MARY FOSTER CONKLIN, These Precious Days

Somewhere over the course of her four critically acclaimed albums since 1998, the inimitable NYC jazz vocal stylist and premiere musical storyteller Mary Foster Conklin earned words of praise that could double as a mission statement to this day. Cadence Magazine called her “someone who values freshness over music that appears regularly in everyone’s repertoire” and lauded her for “bringing to life seldom heard or forgotten songs with meaningful lyrics.”

That fresh, adventurous spirit animates and drives the great range of emotions the singer shares on her latest collection whose title beautifully captures the brevity and fragility of life: These Precious Days. In the wake of both her parents passings in recent years, she says the heartfelt, soulful, sometimes gently reflective yet often playful and whimsical 11 track set is “about love, loss and the power of the Now.”

That “now,” at least seven delightful songs of it, serve as a celebration of female songwriters and co-writers and in some ways are a thematic extension of her weekly internet radio show (on’s HD2 channel) “A Broad Spectrum – the Ladies of Jazz,” which celebrates women composers and lyricists.
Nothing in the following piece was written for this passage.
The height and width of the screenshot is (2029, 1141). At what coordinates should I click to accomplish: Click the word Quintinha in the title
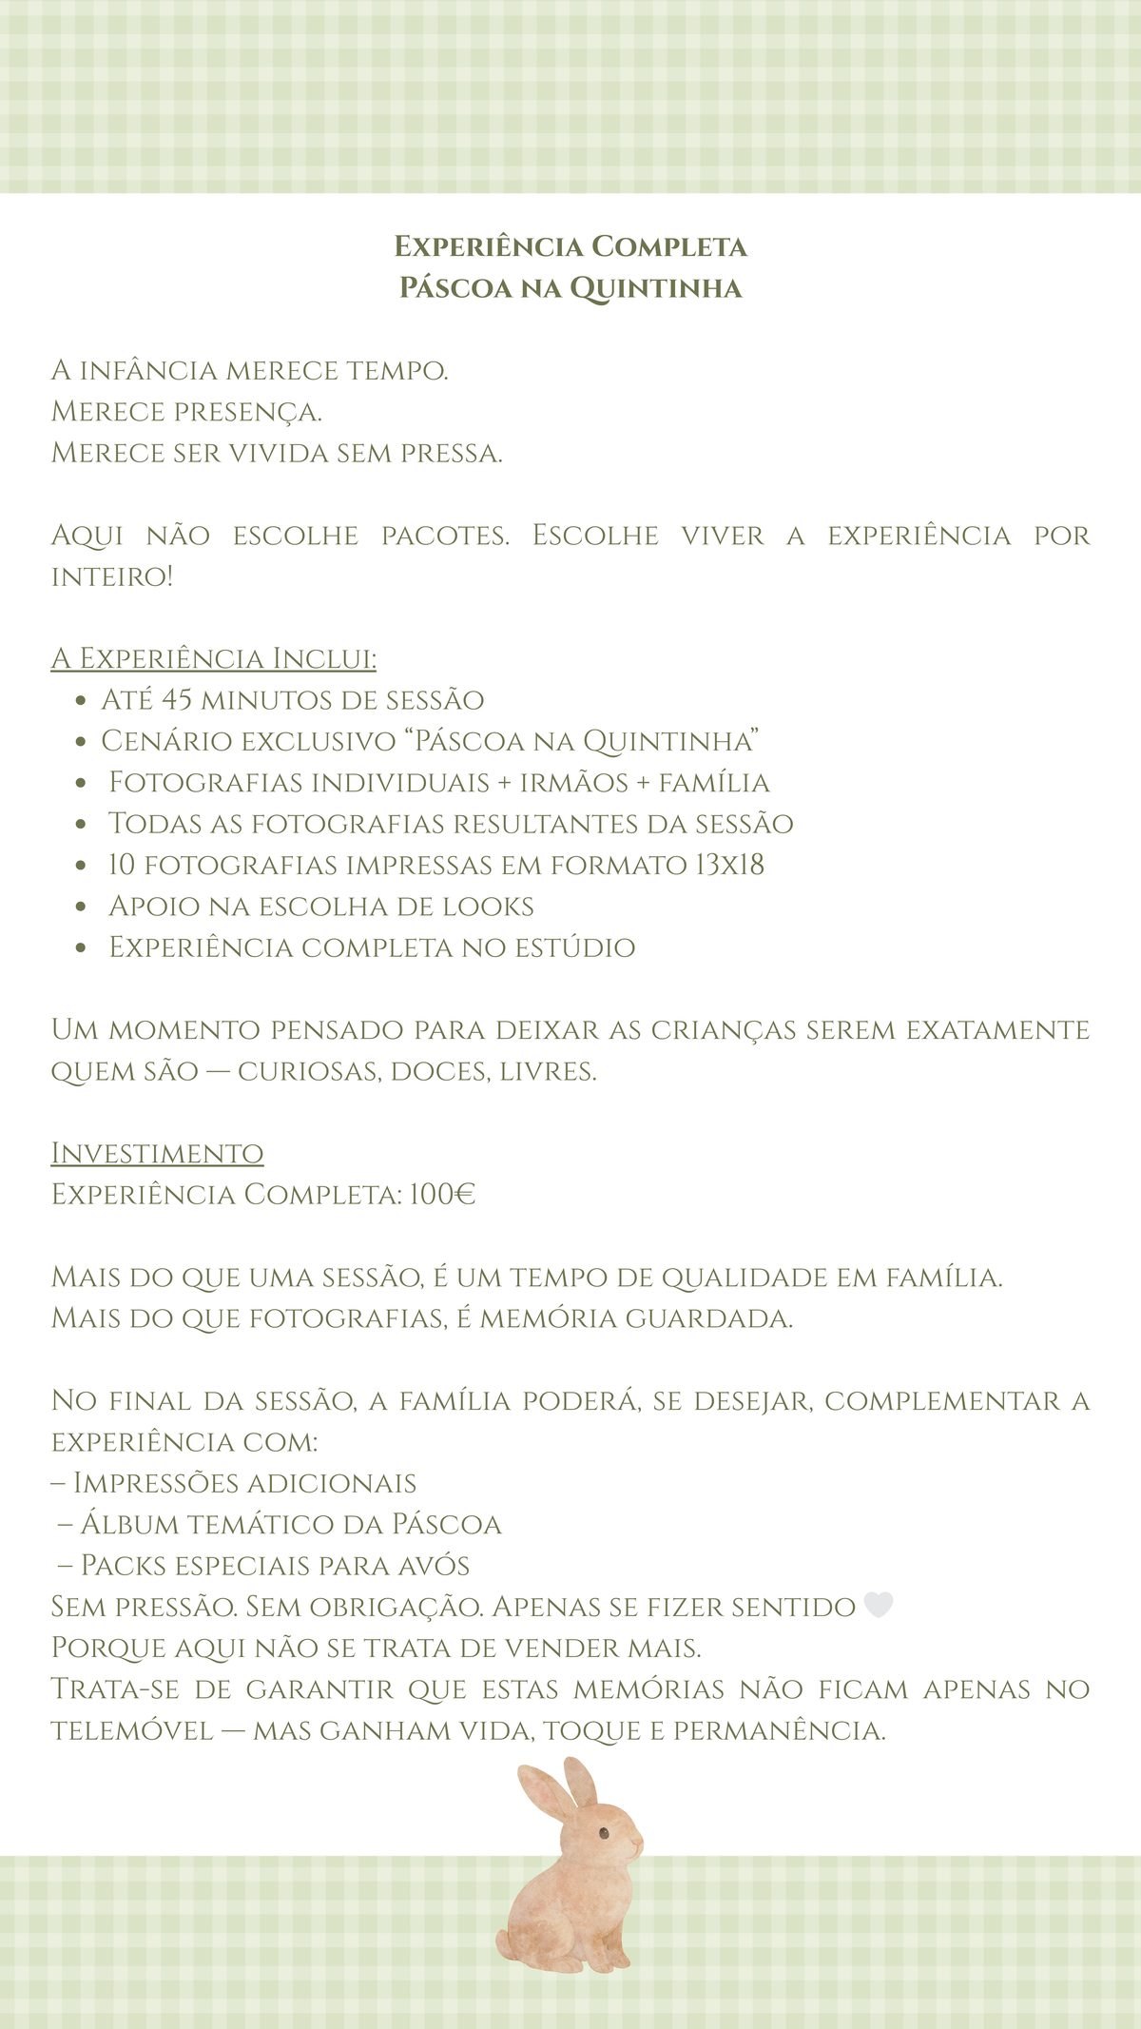click(x=655, y=288)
When we see “Summertime” at the top of the tracking, we’re thinking “umpteenth Gershwin cover” but Mary’s got a semi-obscure, freedom seeking Leonard Cohen gem (co-written by Sharon Robinson and recorded first by Diana Ross) up her bustling, tropical sleeve.

She also brings her sly, supple vocal dexterity (buffeted by pianist John DiMartino’s alternately exquisite and hoppin’ arrangements) to gems co-written by Cynthia Weil (“Just a Little Lovin’”), Melissa Manchester/Carole Bayer Sager (“Come in From the Rain”), Dory Previn (“Just For Now”), Buffy Sainte-Marie (“Until It’s Time For You to Go”) and, perhaps most delightfully obscurely of all, Melba Liston and Abbey Lincoln’s “Rainbow,” which allows Mary to bring a measured sense of hope amidst the many mixed emotions she presents on the collection. She also introduces the graceful melancholy “Scars” with an insightful poem by Fran Landesman.

Beyond those, it feels like the heart and soul of the collection lie in the two Lieber and Stoller songs that first appeared on Peggy Lee’s 1975 cult classic Mirrors – the sly, hipster “Some Cats Know” (given intoxicating rhythm and harmonic sparkle by guitarist Guilherme Monteiro and violinist Sara Caswell, respectively) and a sensual rendering of “A Little White Ship.”